* [What to produce]: Repeat exactly, and only, the lines from the line containing "Innovación Educativa (157, 615)" through the last line of the records below, including both.

* [Source data]:
|---|

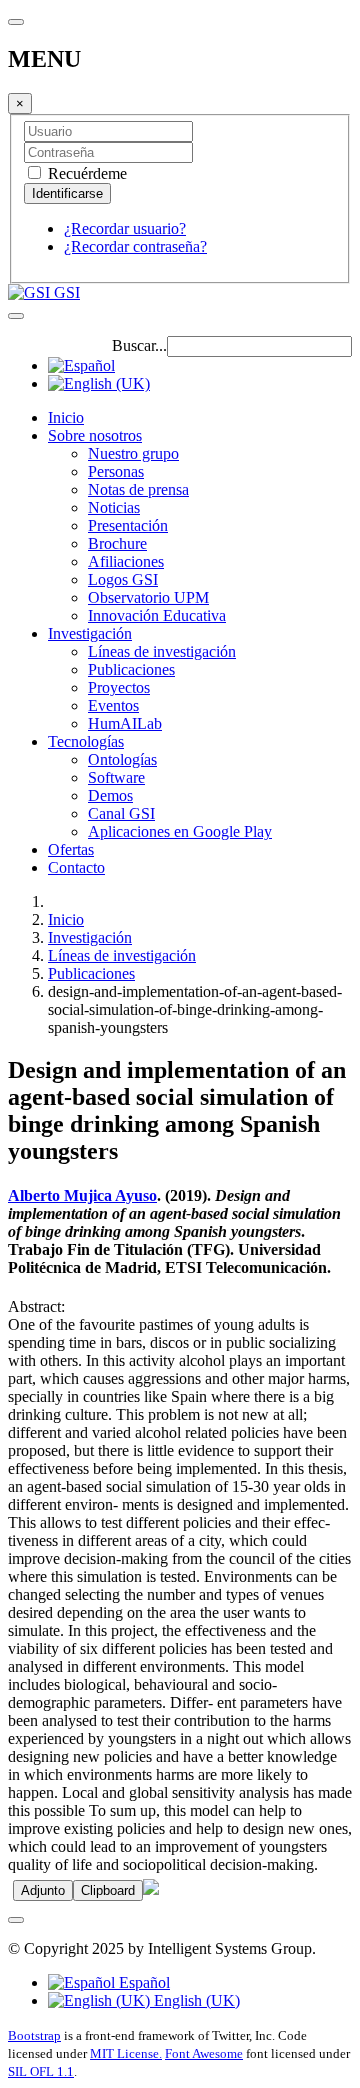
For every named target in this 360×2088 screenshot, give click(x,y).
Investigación (90, 633)
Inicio (66, 417)
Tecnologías (86, 741)
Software (116, 777)
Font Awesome (204, 2053)
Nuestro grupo (133, 453)
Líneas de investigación (162, 651)
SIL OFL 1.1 (41, 2071)
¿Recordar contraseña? (135, 246)
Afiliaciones (126, 561)
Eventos (113, 705)
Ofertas (71, 849)
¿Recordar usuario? (125, 228)
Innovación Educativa (157, 615)
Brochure (117, 543)
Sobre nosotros (95, 435)
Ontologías (122, 759)
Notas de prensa (138, 489)
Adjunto (43, 1890)
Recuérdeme (85, 173)
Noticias (114, 507)
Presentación (128, 525)
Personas (116, 471)
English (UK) (195, 2000)
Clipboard (108, 1890)
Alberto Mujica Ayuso (82, 1195)
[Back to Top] (16, 1920)
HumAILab (125, 723)
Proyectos (119, 687)
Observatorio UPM (148, 597)
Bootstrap (34, 2035)
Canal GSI (121, 813)
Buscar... (139, 345)
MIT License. (126, 2053)
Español (142, 1982)
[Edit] (151, 1889)
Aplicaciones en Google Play (180, 831)
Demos (110, 795)
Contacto (76, 867)
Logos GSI (123, 579)
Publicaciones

|---|

* [Response to this exercise]:
Innovación Educativa (157, 615)
Brochure (117, 543)
Sobre nosotros (95, 435)
Ontologías (122, 759)
Notas de prensa (138, 489)
Adjunto (43, 1890)
Recuérdeme (85, 173)
Noticias (114, 507)
Presentación (128, 525)
Personas (116, 471)
English (UK) (195, 2000)
Clipboard (108, 1890)
Alberto Mujica Ayuso (82, 1195)
[Back to Top] (16, 1920)
HumAILab (125, 723)
Proyectos (119, 687)
Observatorio UPM (148, 597)
Bootstrap (34, 2035)
Canal GSI (121, 813)
Buscar... (139, 345)
MIT License. (126, 2053)
Español (142, 1982)
[Edit] (151, 1889)
Aplicaciones en Google Play (180, 831)
Demos (110, 795)
Contacto (76, 867)
Logos GSI (123, 579)
Publicaciones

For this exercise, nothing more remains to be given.